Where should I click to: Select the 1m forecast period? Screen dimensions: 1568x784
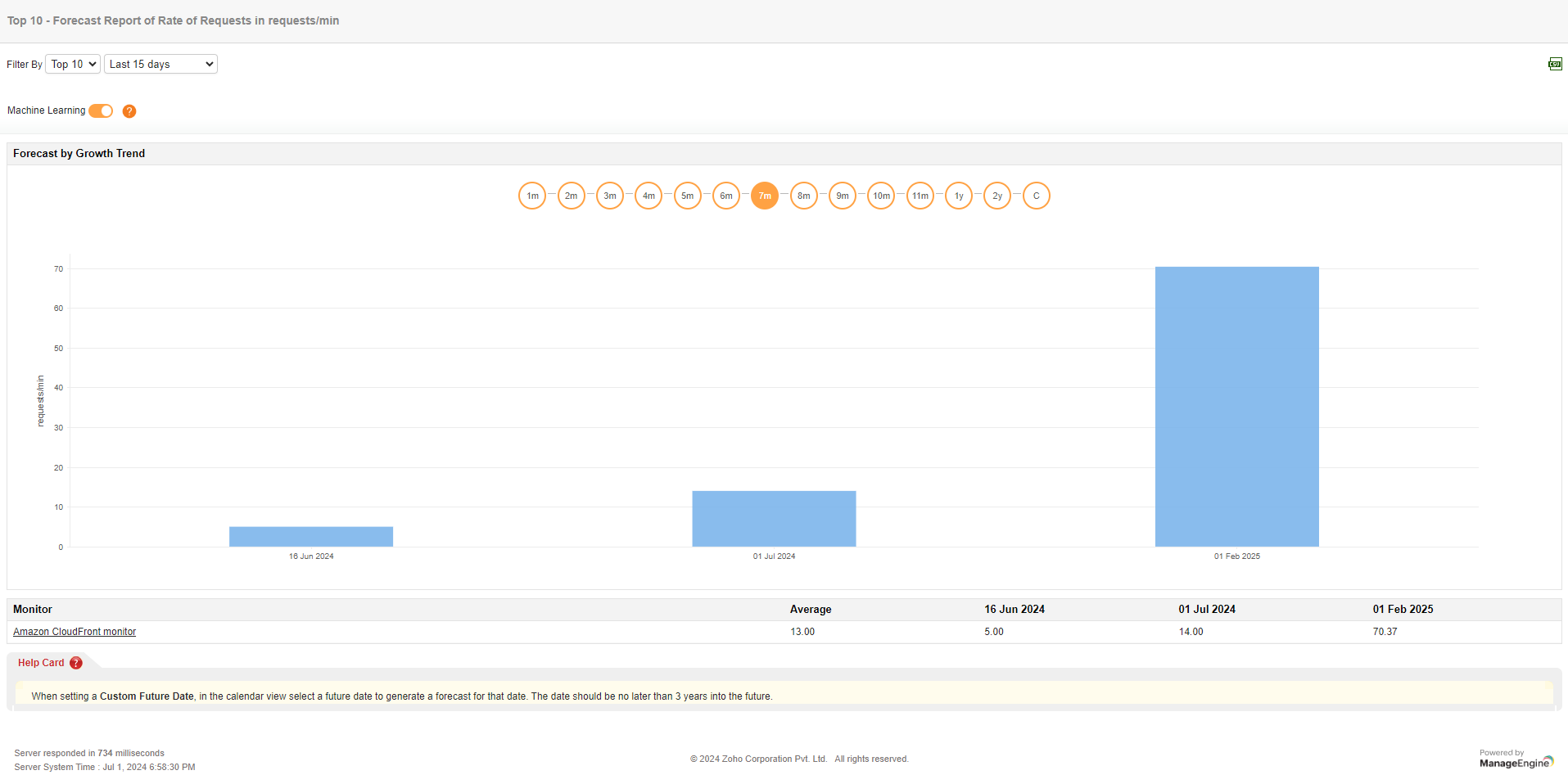[532, 196]
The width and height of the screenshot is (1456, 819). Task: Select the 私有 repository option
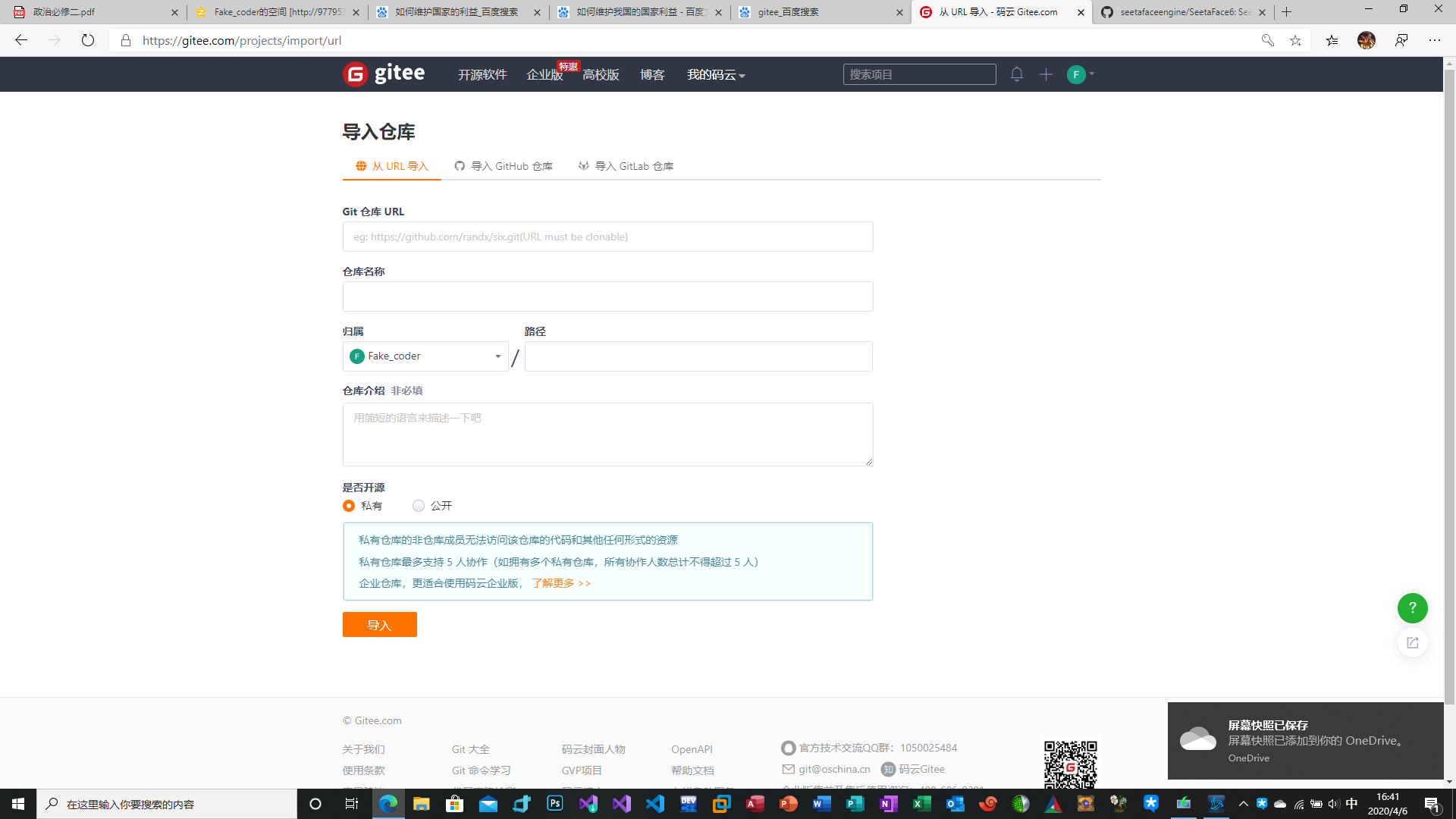[x=349, y=505]
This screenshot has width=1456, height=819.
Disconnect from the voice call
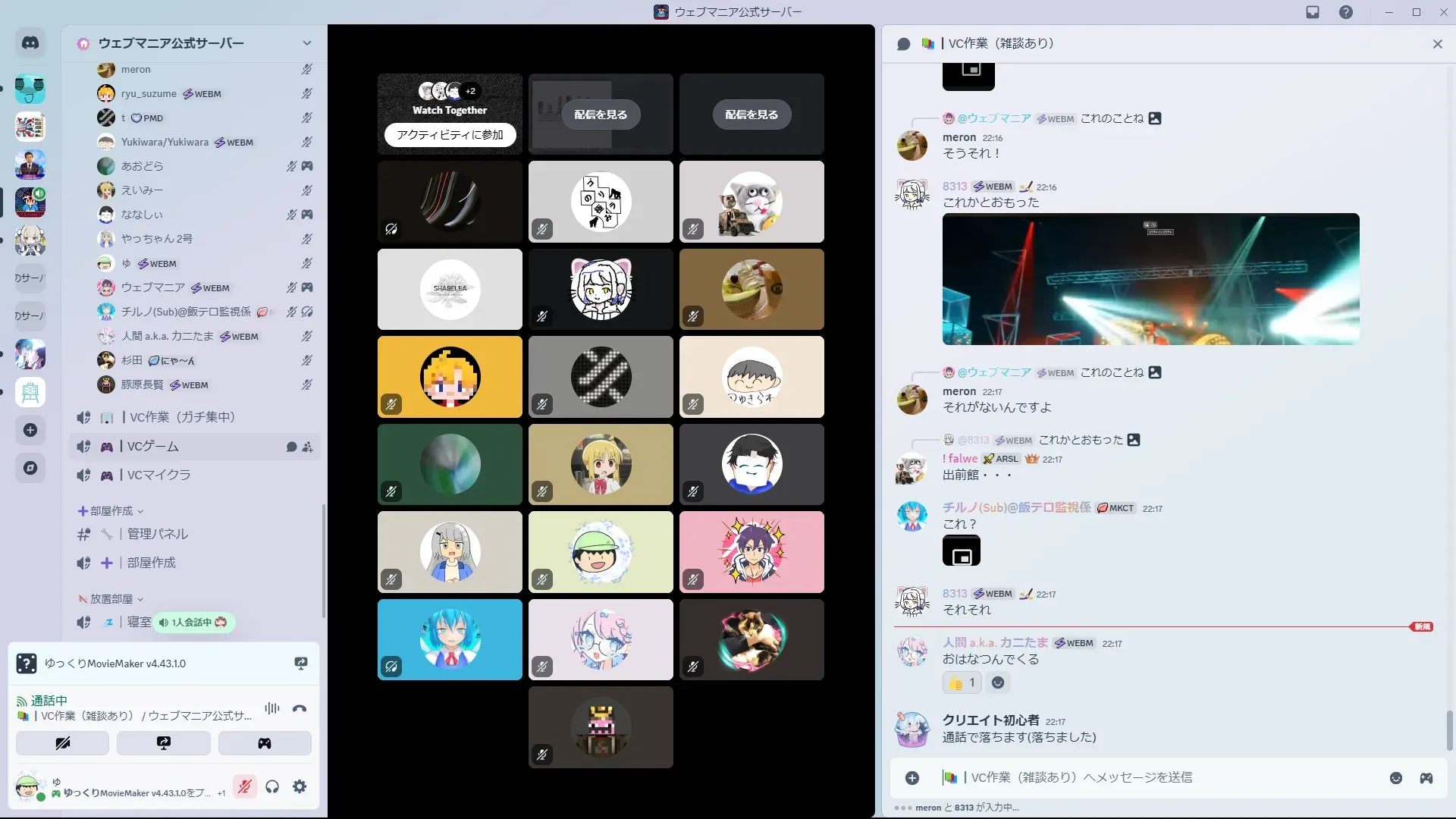pyautogui.click(x=300, y=709)
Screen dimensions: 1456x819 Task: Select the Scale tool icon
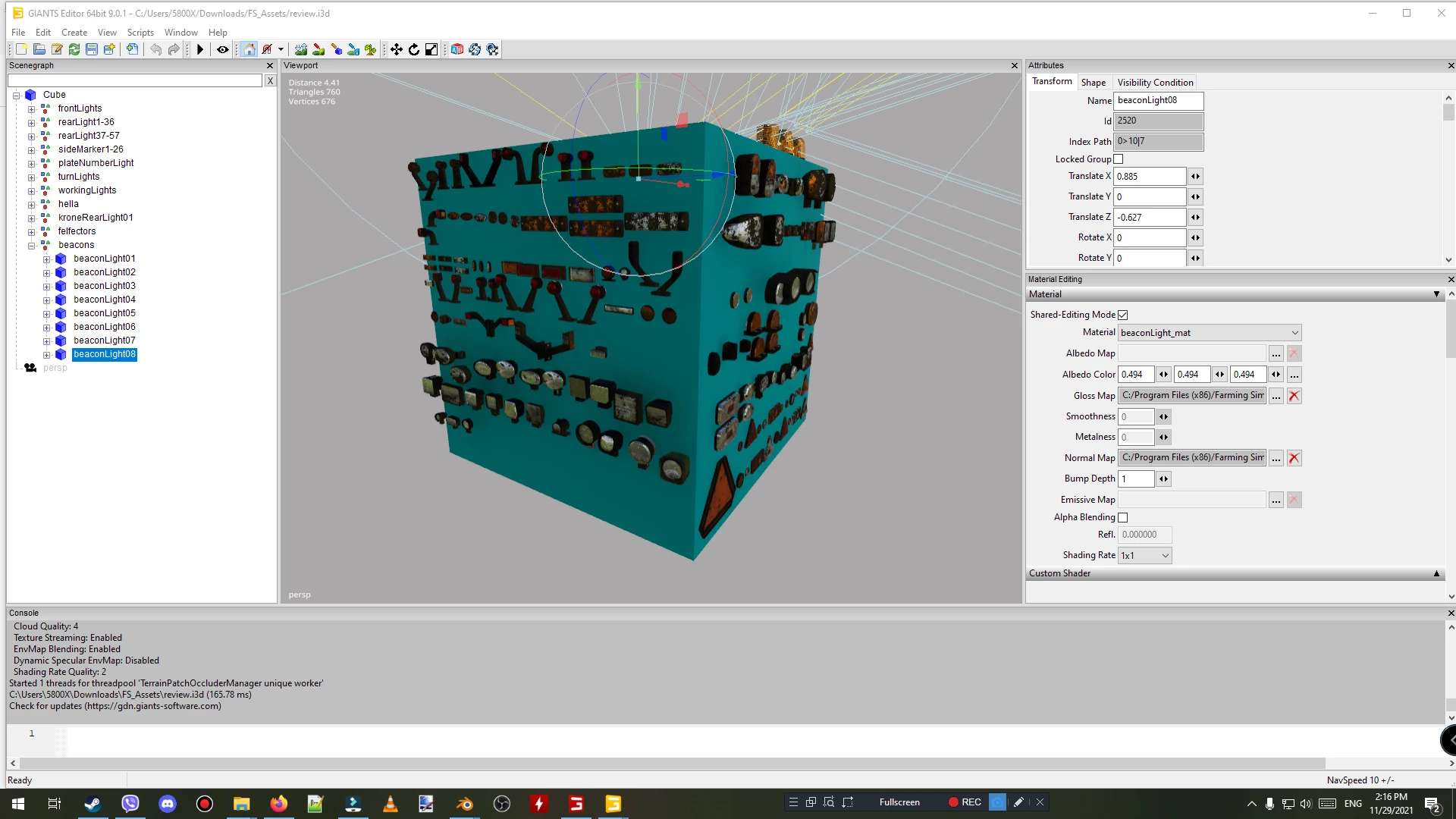coord(431,49)
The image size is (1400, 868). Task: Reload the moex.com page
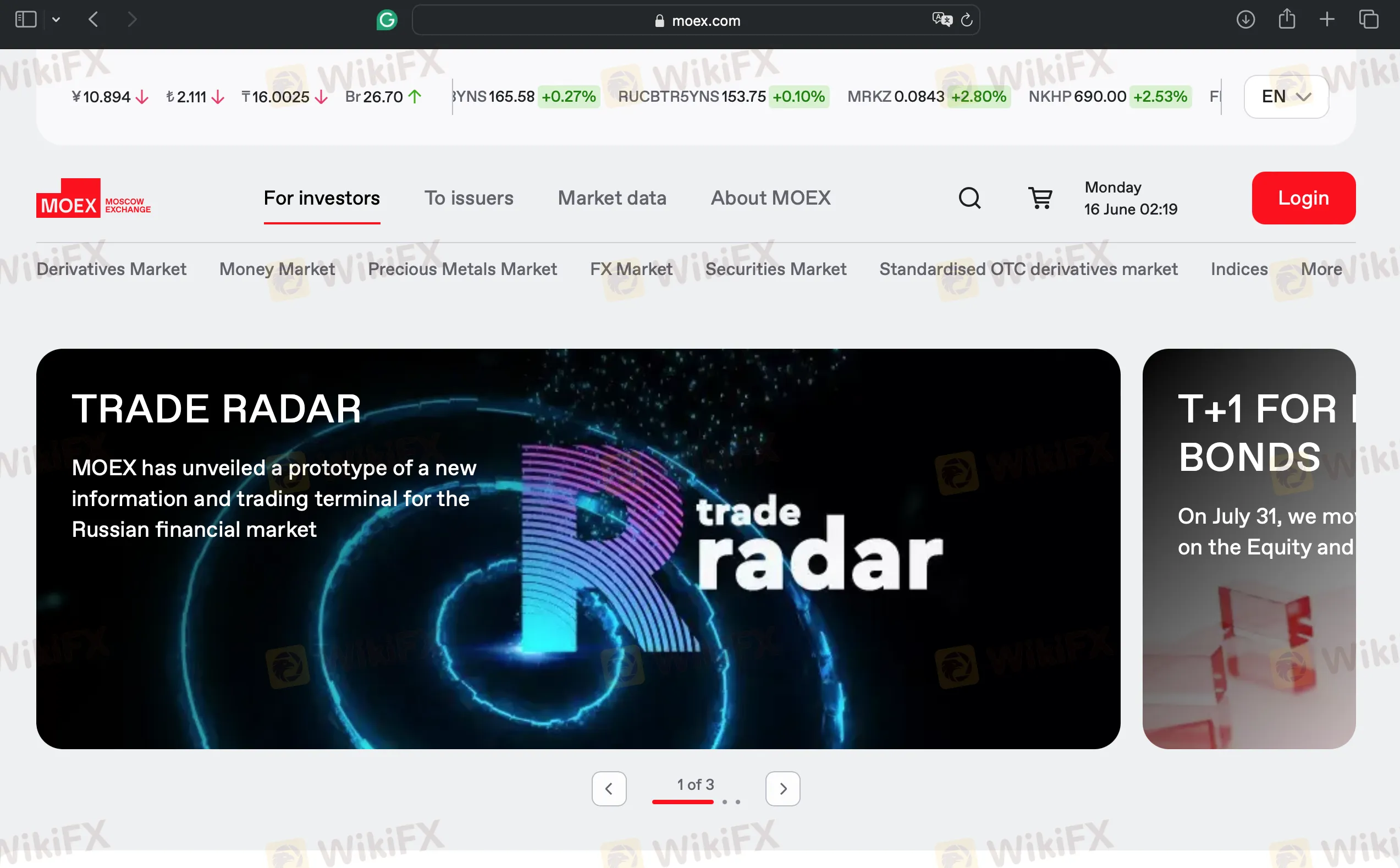pos(967,20)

| BRIEF |
Nothing but the lines from the line holding "Screen dimensions: 1456x819" through the last line of the entries above is to be reproduced, exactly and without pictures.

| ANSWER SPACE |
Screen dimensions: 1456x819 Task: Select the Scale tool icon
coord(431,49)
The image size is (1400, 868). Task: Reload the moex.com page
pos(967,20)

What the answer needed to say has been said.